Farmers with land tenure security were less likely to adopt the HPRS. In general, literature argues that land security is a positive factor for the adoption of improved farming practices, such as crop diversification and agroforestry [40,99,121], which is particularly the case when the sustainable practice requires substantial investment into land resources [146]. On the other hand, land tenure, depending on its type, may restrict land use patterns, especially a major conversion of farmland structure [147]. Moreover, Wannasai and Shrestha [148] found in Thailand that land insecurity could be an incentive to adopt perennial crops, such as fruit trees in a hope to acquire basic land use rights and entitlement to subsequent legal registration, which may explain our findings.
Those with access to advisory were more likely to convert farmland into the HPRS. Some farmers mentioned that advisors provided access to a digging machine and other relevant equipment. Yigezu et al. [78] found in Syria that access to farm equipment significantly facilitated the adoption of zero tillage practices. Some other studies echoed that project advisors, extensionists, and trainers were key facilitators of agricultural technology adoption [60,91,99].
Off-farm income had positive effects on the extent of land conversion and the number of HPRS practices implemented. Regular off-farm income, such as salary and remittance, would mitigate the problem of a long wait till reaping benefits in investment systems like the HPRS. Kassie [122] stated that non-farm income was positively related to agroforestry adoption in Ethiopia and that households adopting non-farm activities had less time to take care of seasonal field crops, having shifted land into agroforestry systems. Moreover, off-farm income positively influenced the adoption of improved farming practices in the highlands of Ethiopia [62]. However, Rodthong et al. [75] showed negative influences of off-farm income on the adoption of prescribed sustainable practices for oil palm production.

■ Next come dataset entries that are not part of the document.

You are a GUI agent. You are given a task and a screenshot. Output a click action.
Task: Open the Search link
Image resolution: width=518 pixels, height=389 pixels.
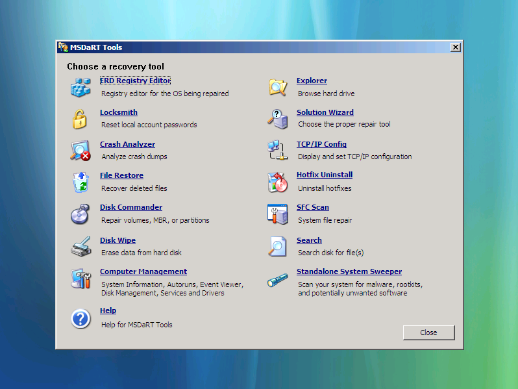(x=309, y=240)
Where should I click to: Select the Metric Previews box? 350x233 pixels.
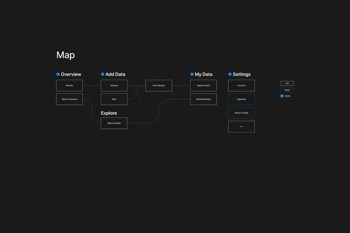[x=70, y=99]
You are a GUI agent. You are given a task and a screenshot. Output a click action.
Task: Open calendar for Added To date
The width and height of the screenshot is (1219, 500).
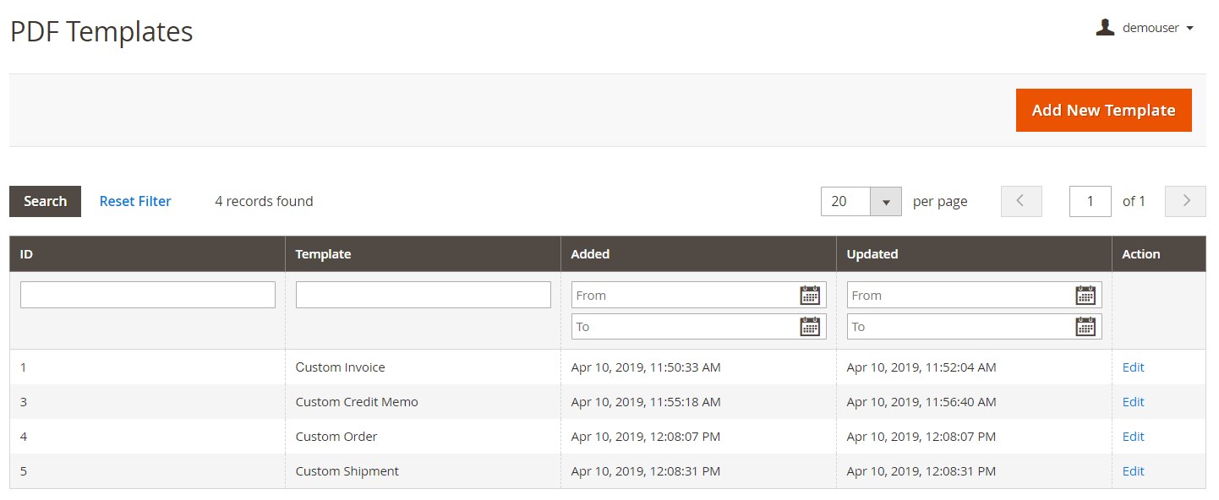[x=810, y=326]
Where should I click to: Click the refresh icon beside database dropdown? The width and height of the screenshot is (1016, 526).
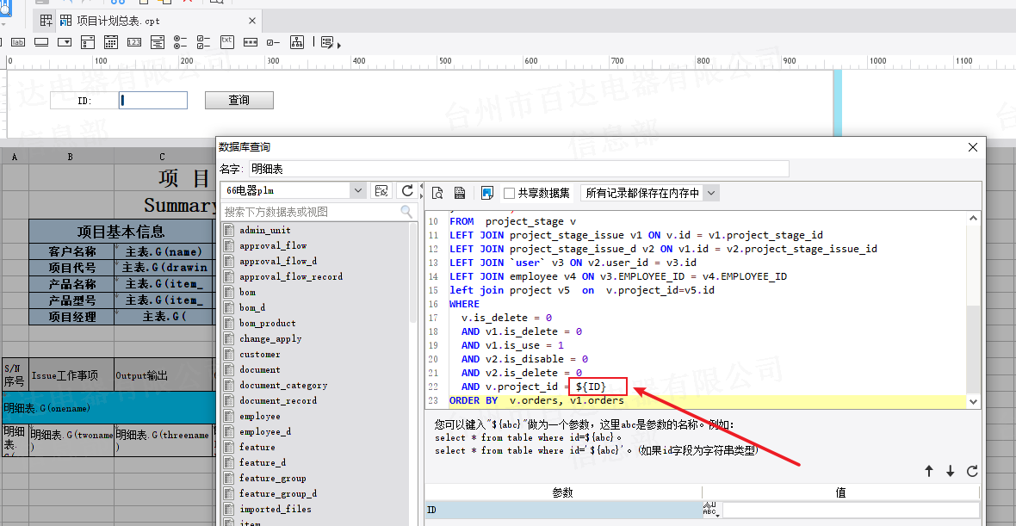408,190
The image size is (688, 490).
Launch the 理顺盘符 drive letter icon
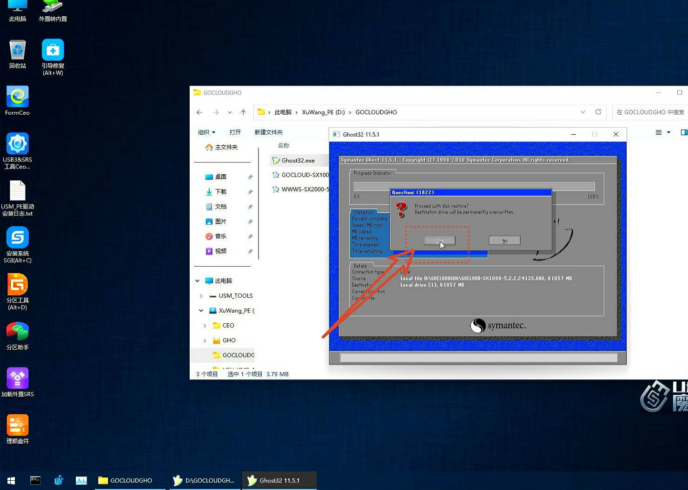point(18,425)
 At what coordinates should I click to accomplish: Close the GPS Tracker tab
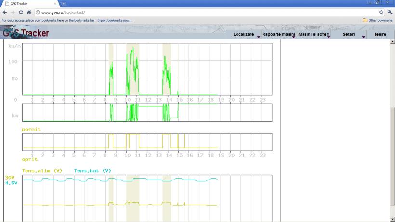click(x=54, y=4)
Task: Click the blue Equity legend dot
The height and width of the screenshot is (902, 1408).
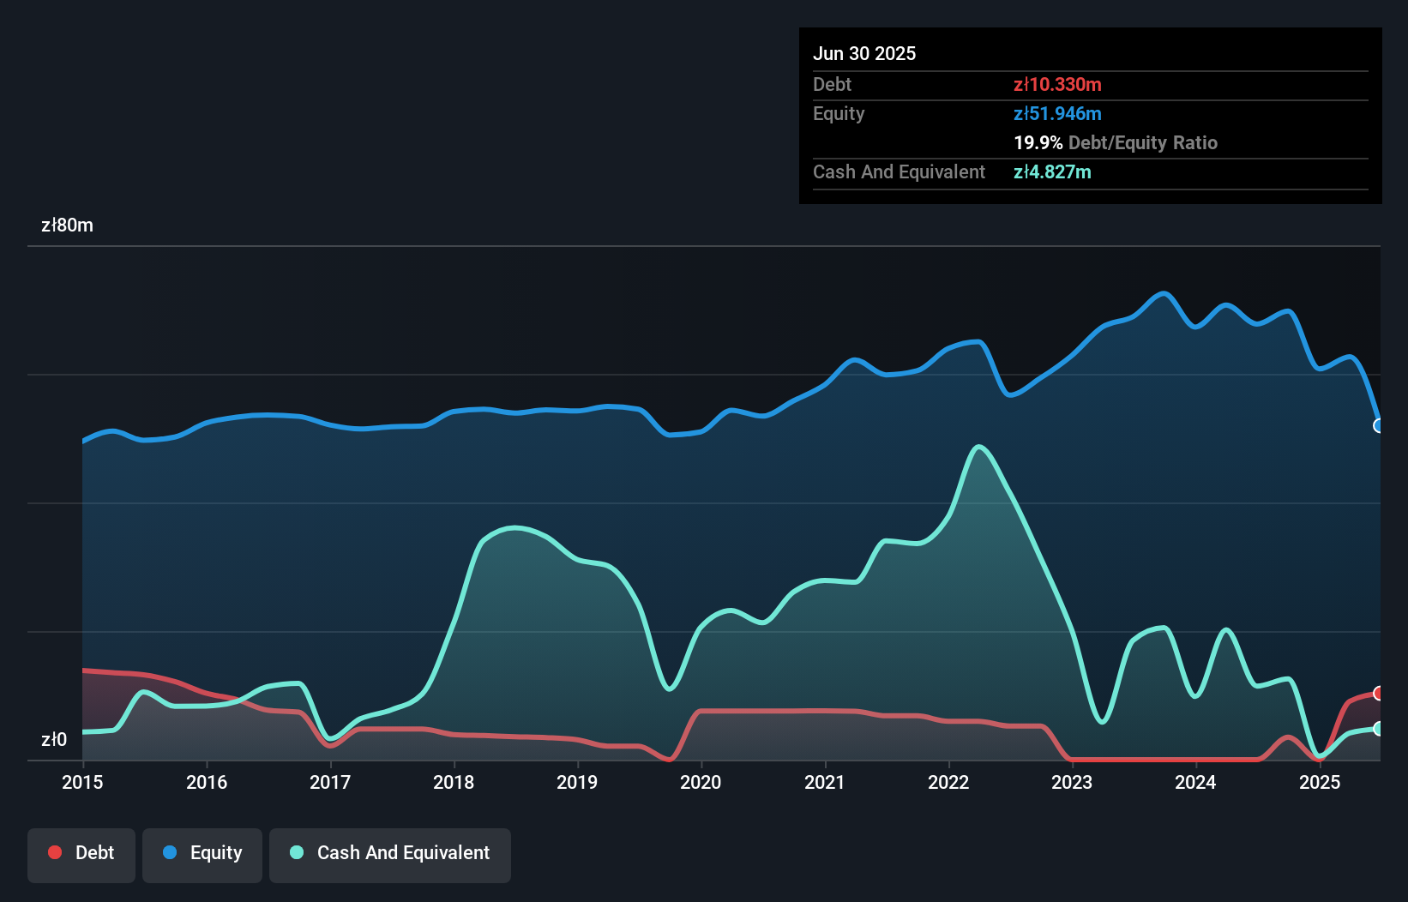Action: (170, 852)
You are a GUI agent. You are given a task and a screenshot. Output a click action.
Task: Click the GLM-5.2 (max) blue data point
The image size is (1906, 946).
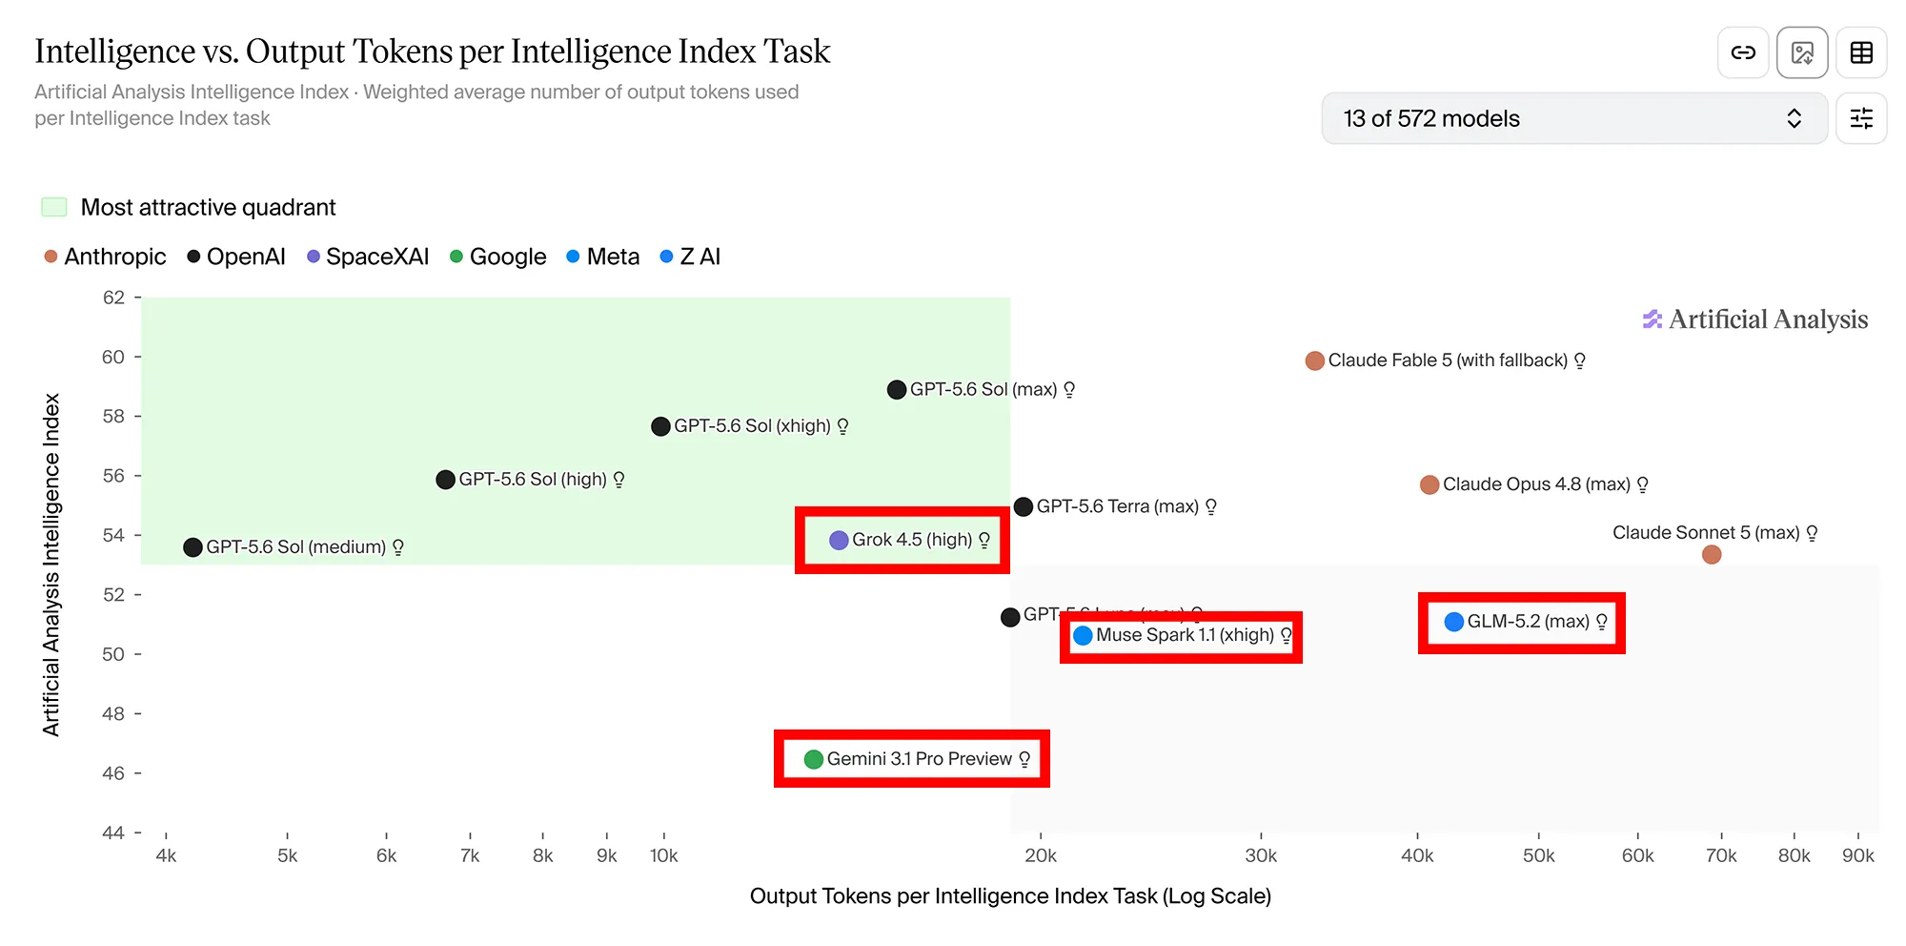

The tobit estimation showed positive effects of household savings on the extent of land conversion to the HPRS, indicating that lack of savings can be a deterrent. In this relation, lead farmers emphasized that one of the main obstacles to HPRS adoption was the initial investment cost needed to convert farmland. Some farmers asked how long they would have to wait for the investment to reap benefits, while most of the farmers were in need of immediate income. Rodthong et al. [75] found that accumulation of debt discouraged farmers from adopting the set of designated sustainable practices for oil palm production. The District Chief of Mae Cheam, Chiang Mai stated during the meeting that some farmers borrowed money from banks for purchasing farm inputs and later found it difficult to repay, ending up curtailing their expenditure on consumption.
The experience with negative shocks was a deterrent to land conversion to the HPRS, which was in line with literature. Climate hazards were the most agreed impediments that discouraged farmers from adopting new practices. Literature suggests that farmers hesitate to invest in expensive technologies in the presence of climate [68,125,126]. For instance, farmers in low rainfall conditions used traditional varieties instead of improved seeds [68,149]. Furthermore, Gebremariam and Tesfaye [125] found in rural Ethiopia that production damage and health shocks exerted negative effects on the adoption of costly innovations (e.g., improved seeds and synthetic fertilizer). The non-converters in our study stated that productive land for maize would be wasted in harsh production environments.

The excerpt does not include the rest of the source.